SWOT Analysis – The Walt Disney Company

STRENGHTS

• Global Standardization

• Target Customer: Children

• Creative Process

• Popular Brand Name

• Diversification

• Disruption

WEAKNESSES

• High sunk cost

• Excessive Research & Development

• Constant Up gradation

• High Investment

• High Risk Factor

OPPORTUNITIES

• Merchandise

• Global Localization: Think global, Act Local

• Characters of national or regional appeal

• Cheaper alternatives to soft toys

• Disney Music Channel

• Disney School of Management/Training Institute

THREATS

• Competitors: National, Regional & Global

• Employee Retention

• Highly Demanding in terms of Sales, Creativity and Innovation

• Unprofitable or hasty acquisition

• Brand Consistency

• Product Differentiation

Source: Adopted from External Environment: Opportunities and Threats. Scribd. 10 Mar. 2010.
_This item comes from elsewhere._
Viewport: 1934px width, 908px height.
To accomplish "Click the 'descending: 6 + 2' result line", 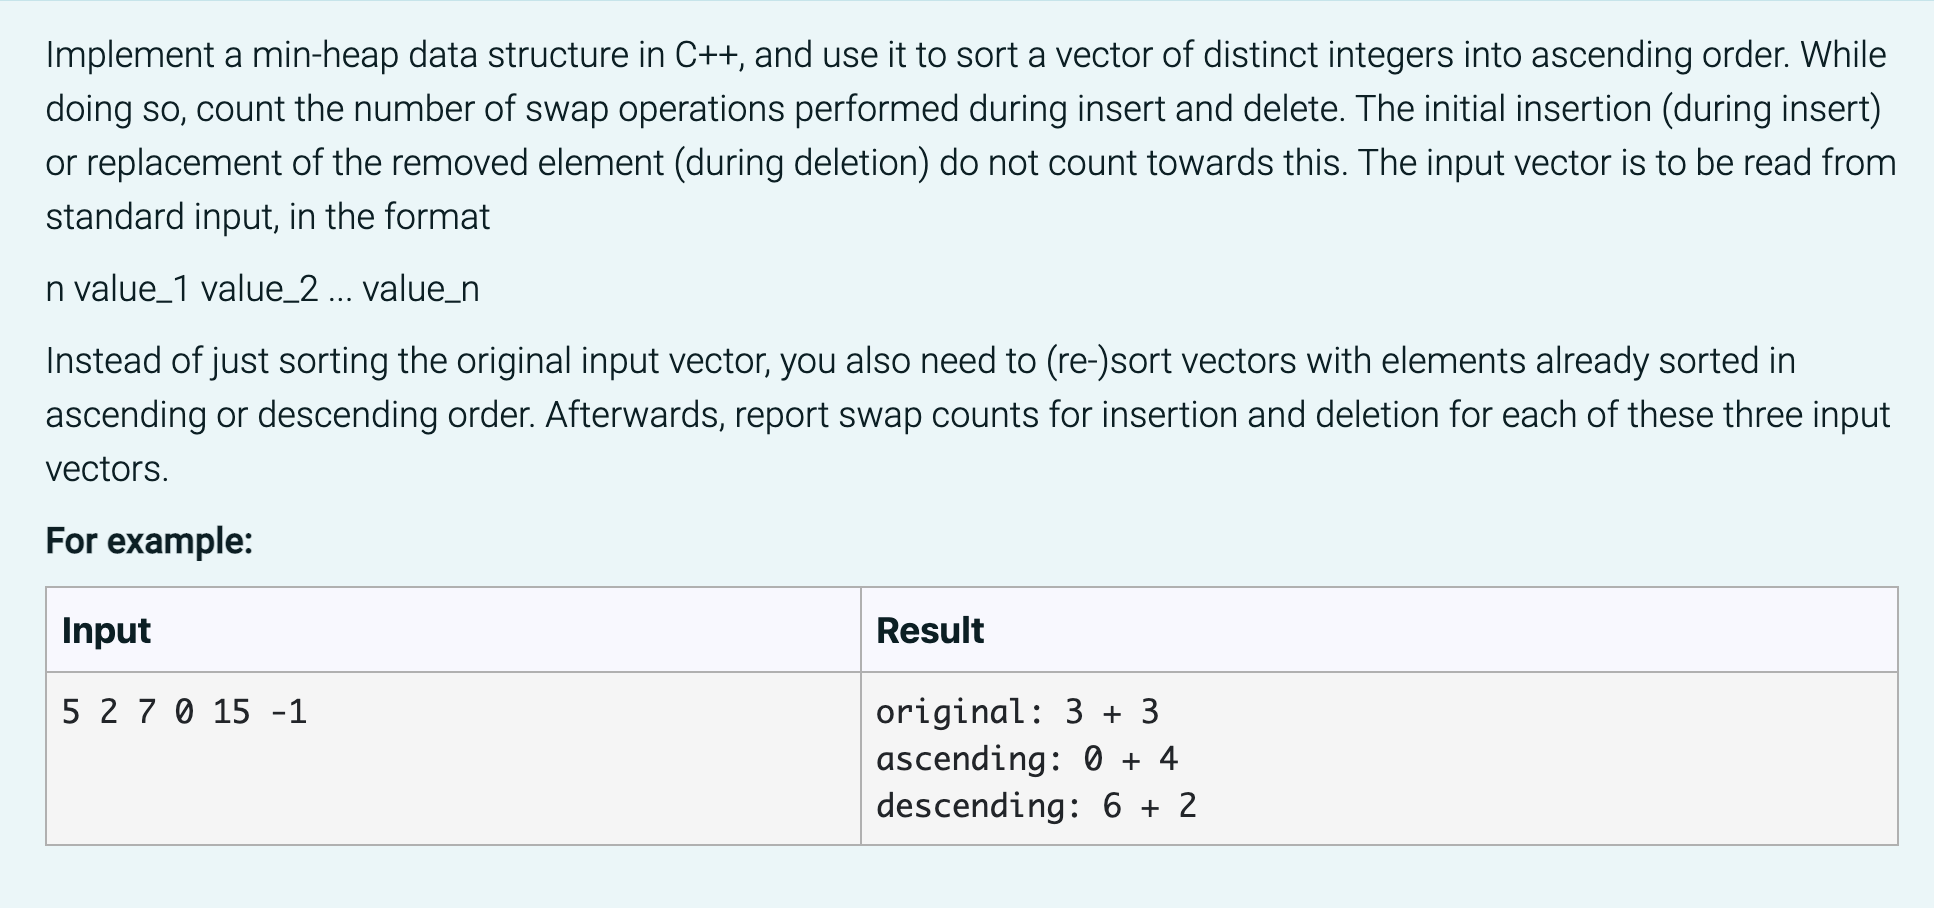I will (1036, 806).
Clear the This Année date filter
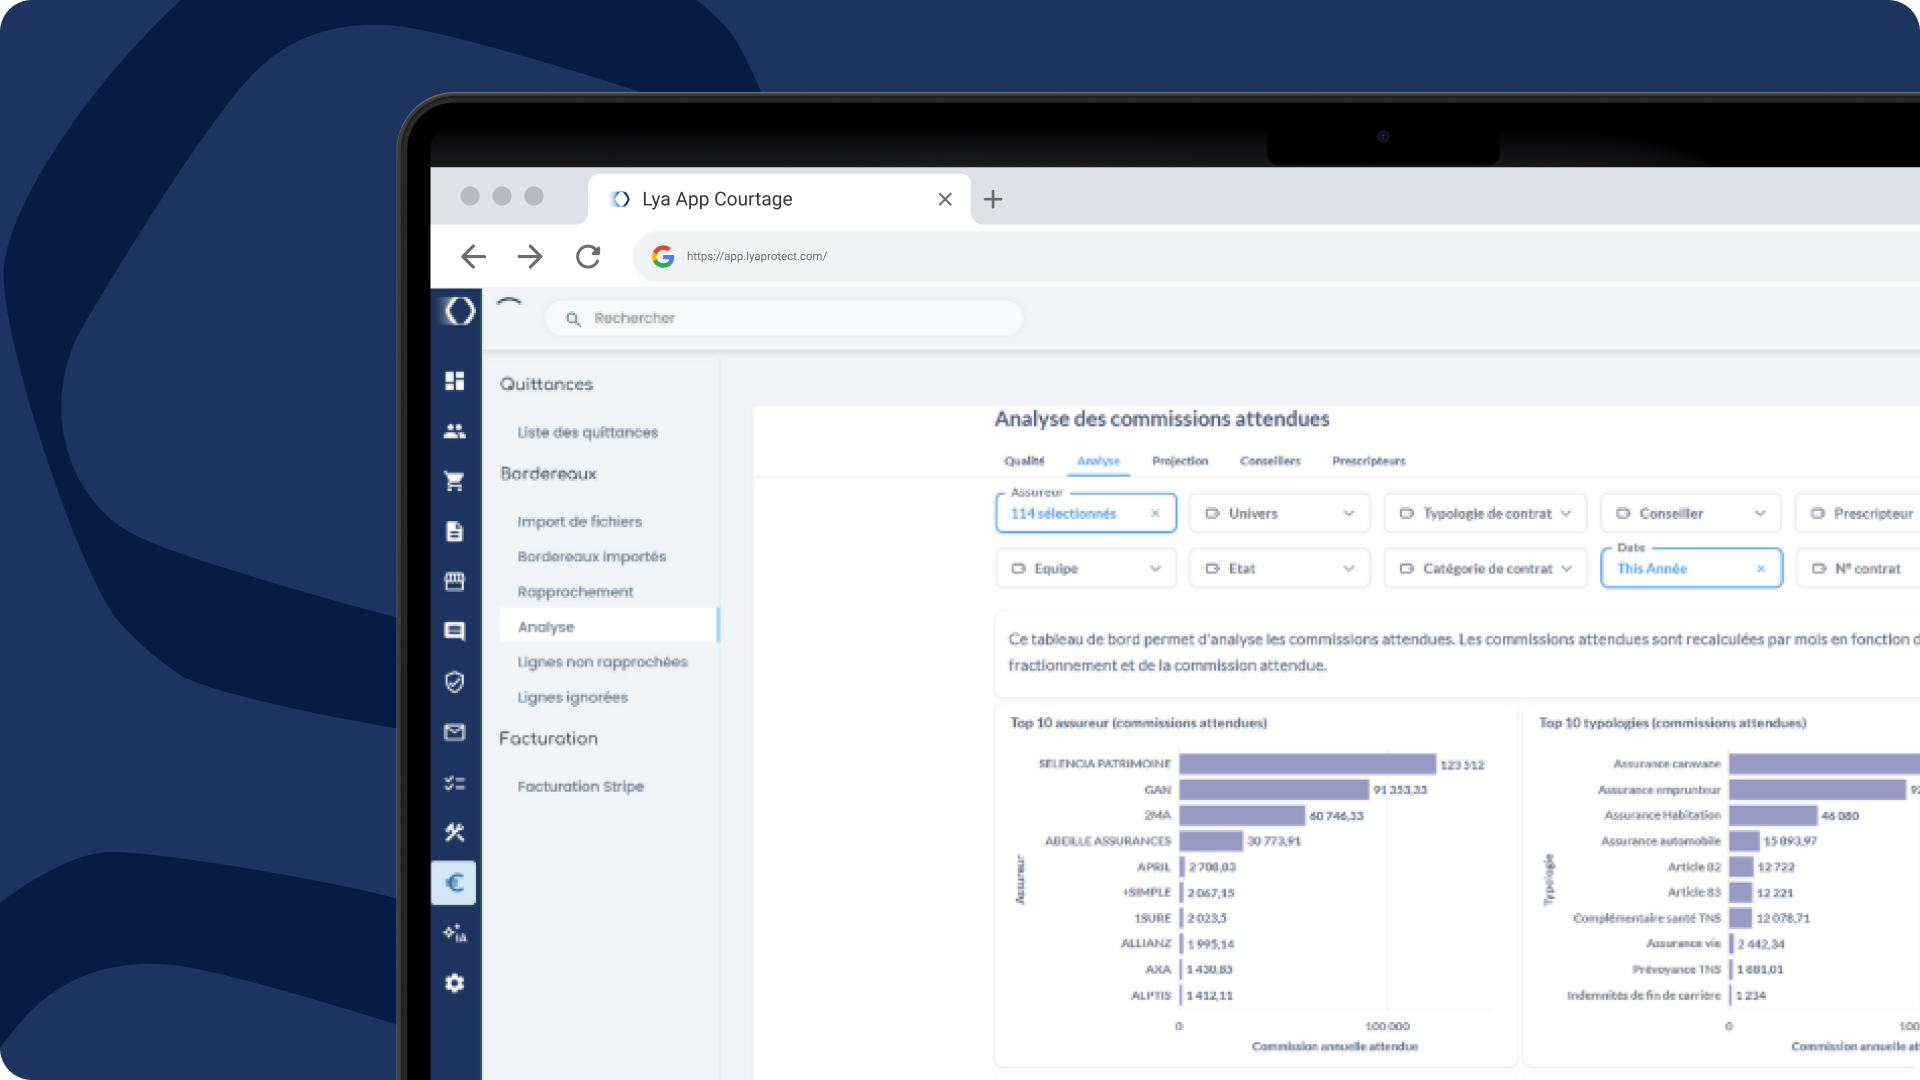Screen dimensions: 1920x1080 click(1761, 569)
Although, the Walt Disney Company has been around since 1923, throughout the 87 years, they have adapted and adopted the different concepts that are ideal in order to run successful business operations. Market penetration, market development, and product develop is also vital so that the organization continues to set itself apart from competitors. The Disney Company has established itself as the nation’s leader in family entertainment by sticking to its vision and mission statement “to make people happy” by “nurturing the imaginations of children and celebrating American qualities.” I think that Disney should continue to globalize into the foreign market inevitably increasing profits and financial stability. Also continue to focus on overall customer satisfaction with all business segments to meet or exceed its current standards. Even though the Disney Company is currently in the maturity stage they should continue to strive to offer additional services and expand their market place in the next five years is essential for Disney to continue to grow. As an organizations it should continue to do what it has done for the past 87 years to continue to be admired for the way it does business as for the memorable products. If Walt Disney Company continues to do what it has done, a bright future is undeniable.